** Text segment follows **

House Education Committee introduces sex education ‘opt-in’ bill

A conservative East Idaho lawmaker is pushing a new bill designed to allow parents to “opt in” their children for sex education courses in public schools.

Rep. Barbara Ehardt

Rep. Barbara Ehardt, R-Idaho Falls, pushed the bill, saying “parents’ rights are being overstepped.” Ehardt didn’t explain or give any examples, but said she would return with more information when the bill receives a full committee hearing.

Idaho schools are allowed to set their own curriculum locally, and parents are not required to opt their children in to sex education courses.

In a recent interview with Duke Pesta, a policy adviser with The Heartland Institute, an Illinois-based conservative think tank, Ehardt claimed health and welfare “agents” were entering Idaho classrooms, distributing obscene pornographic materials and “sexualizing our kids.”

** End of Text segment **

◆ Task instructions
a: Translate this sentence from the article on the opt-in bill into Spanish: "Idaho schools are allowed to set their own curriculum locally, and parents are not required to opt their children in to sex education courses."
b: Transcribe the article on the opt-in bill word for word, starting with "Rep. Barbara Ehardt, R-Idaho" and going on through "sex education courses.".
The records have no connection to the article on the opt-in bill.

** Data section follows **

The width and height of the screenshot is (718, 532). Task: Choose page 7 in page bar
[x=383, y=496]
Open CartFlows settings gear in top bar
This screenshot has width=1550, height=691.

** End of Data section **
** Data section follows **

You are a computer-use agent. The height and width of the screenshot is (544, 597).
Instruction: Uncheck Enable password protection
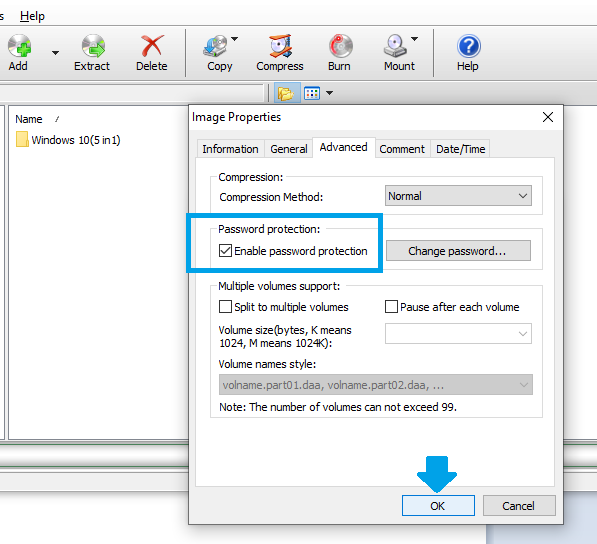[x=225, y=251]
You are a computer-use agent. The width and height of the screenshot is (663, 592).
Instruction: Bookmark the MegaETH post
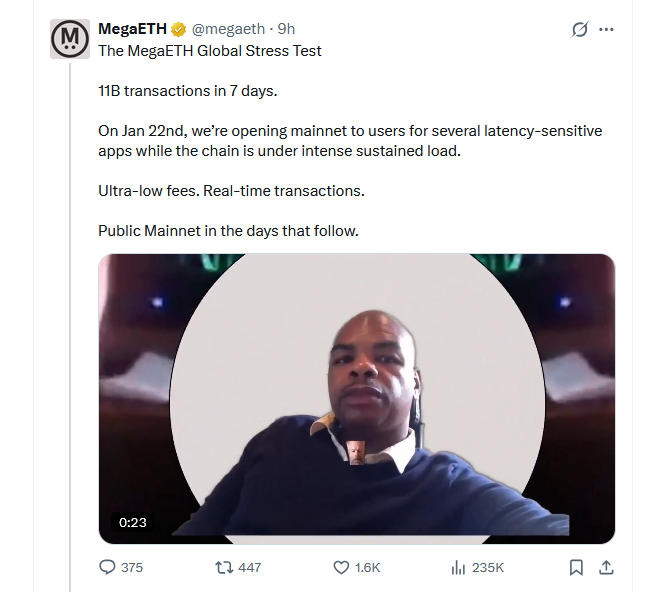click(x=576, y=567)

** End of Data section **
** Data section follows **

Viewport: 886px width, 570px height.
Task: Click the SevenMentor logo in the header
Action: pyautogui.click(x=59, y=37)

** End of Data section **

◆ Expected results
a: Las escuelas de Idaho tienen permitido establecer su propio plan de estudios a nivel local, y no se exige a los padres que inscriban a sus hijos en los cursos de educación sexual.

b:
Rep. Barbara Ehardt, R-Idaho Falls, pushed the bill, saying “parents’ rights are being overstepped.” Ehardt didn’t explain or give any examples, but said she would return with more information when the bill receives a full committee hearing.

Idaho schools are allowed to set their own curriculum locally, and parents are not required to opt their children in to sex education courses.